# Minimum requirement for KGB Archiver to work ?



## raksrules (Jul 27, 2008)

I have a Pentium 4, 2.4GHz machine. I have a 160 KB kgb archive which claims to have 700 MB Movie file. I tried to decompress it but it said "Not enough memory". What is the Minimum requirement for KGB Archiver to work ?

Out of curiosity, can KGB archiver compress things to such a small size ??


----------



## ThinkFree (Jul 27, 2008)

Yes it can compress to very small sizes provided you are having the resources. It works with even 128 MB of memory, but if you want to compress to maximum possible value, even 2GB ram is not enough.


----------



## ashu888ashu888 (Jul 27, 2008)

First of all

its time consuming and u are NOT at all sure that after wasting 4-5 hrs of compressing a s/ware into KBs adn then uncompressing it for 8-9 hrs, the file is corrupted...its really annoying...

and this has been a pain for various users...who hv used it...
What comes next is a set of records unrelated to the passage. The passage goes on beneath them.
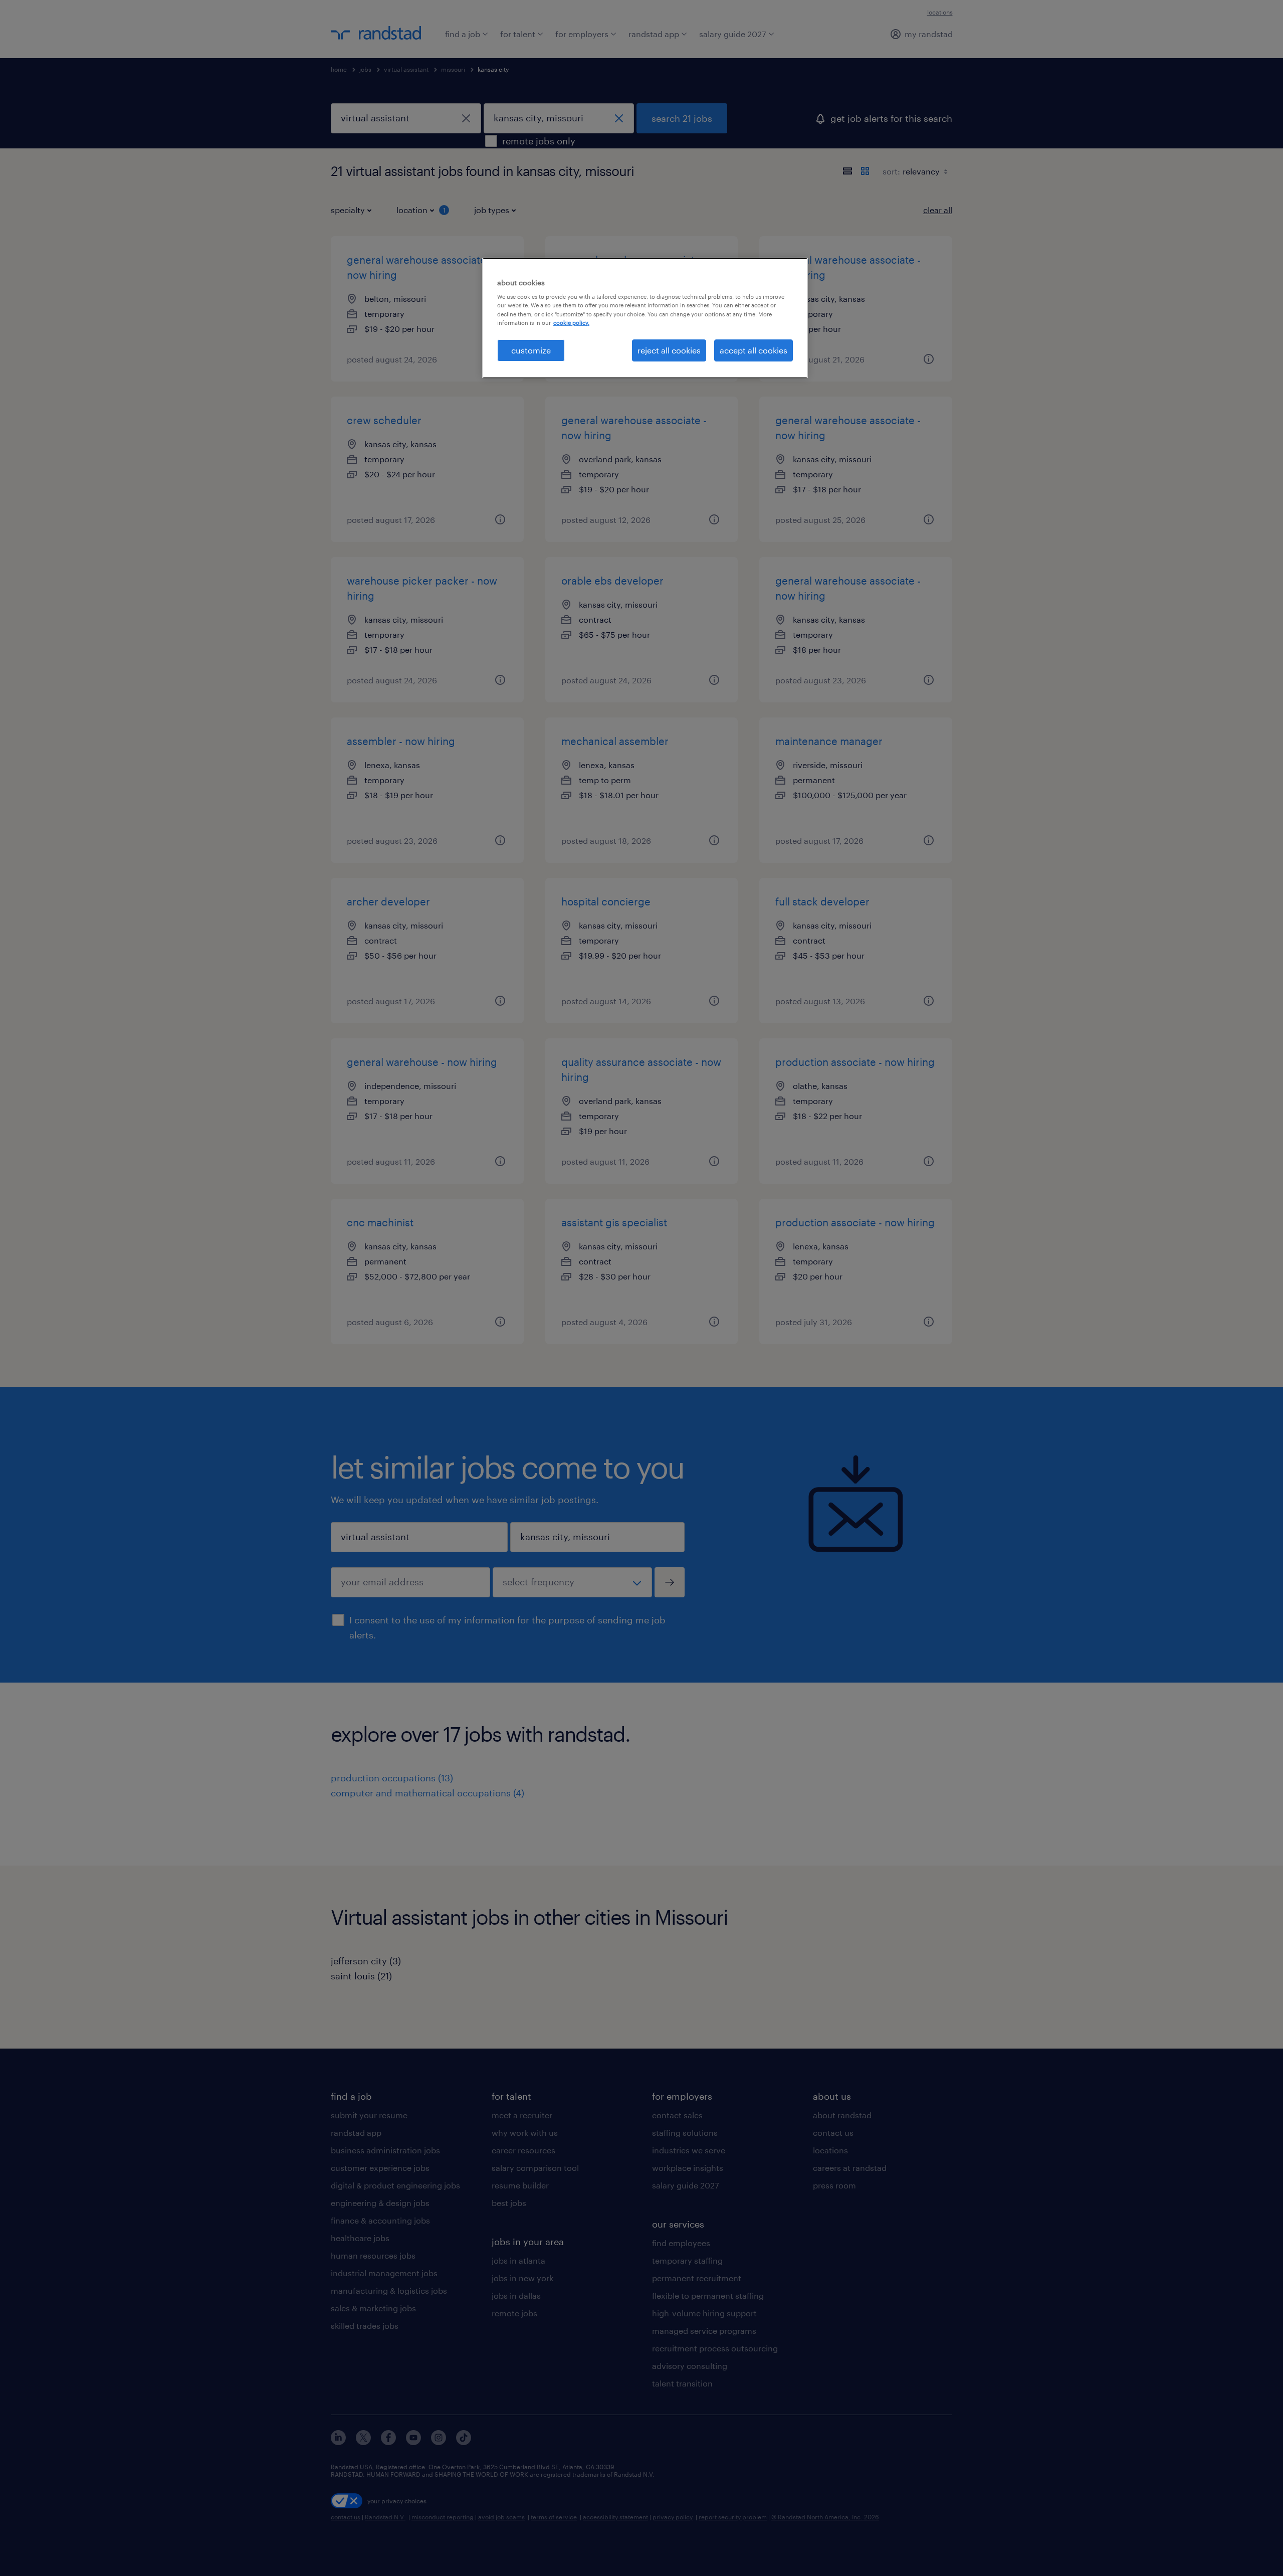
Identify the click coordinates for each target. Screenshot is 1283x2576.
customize (531, 350)
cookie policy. (571, 322)
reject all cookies (669, 350)
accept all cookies (753, 350)
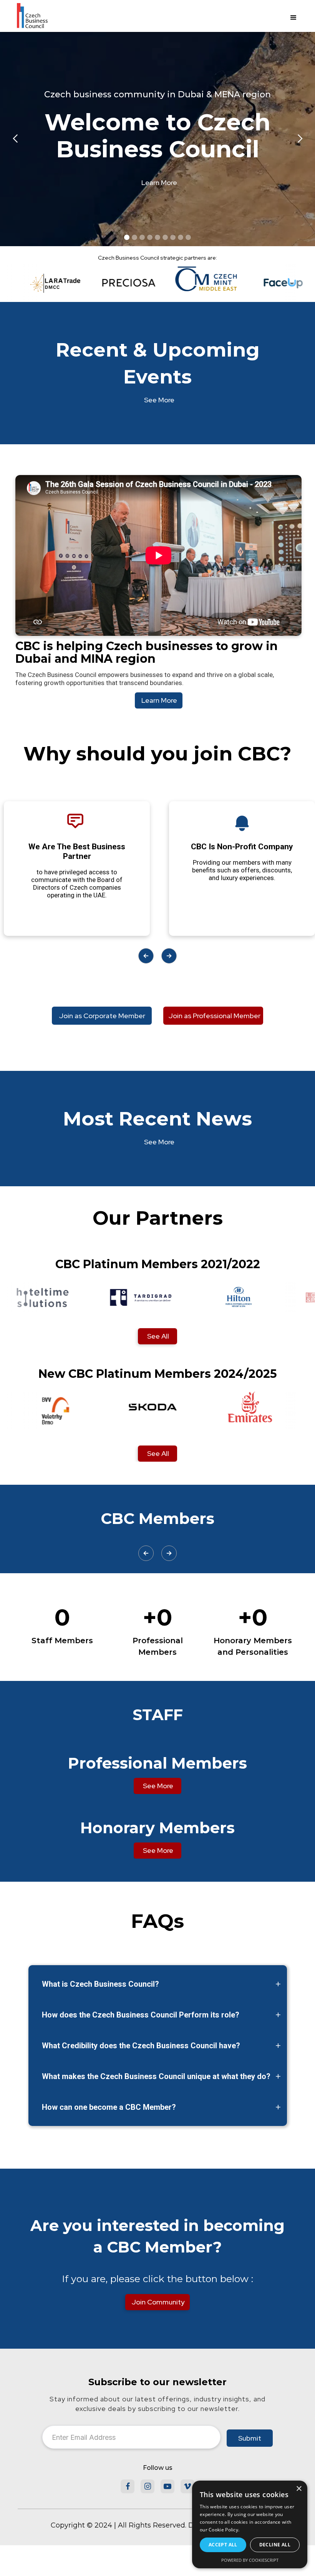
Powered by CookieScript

btw, its a system hog to tell u the least..and yes even 2 GB ram is not enough..as EXTRA RAM will not help u to reduce the compresion or decompression timings...


----------



## Pathik (Jul 27, 2008)

You need atleast 2 GB RAM and a good proccy for decent KGB decompression. And even then It ll take insane amounts of time.


----------



## dOm1naTOr (Jul 27, 2008)

it seems ur root partition is out of free space. While compressing, it needs lots of storage as temp, and its not the ram which is insufficient.


----------



## raksrules (Jul 29, 2008)

Can anyone suggest me some websites / links where i can find stuff in KGB format ?


----------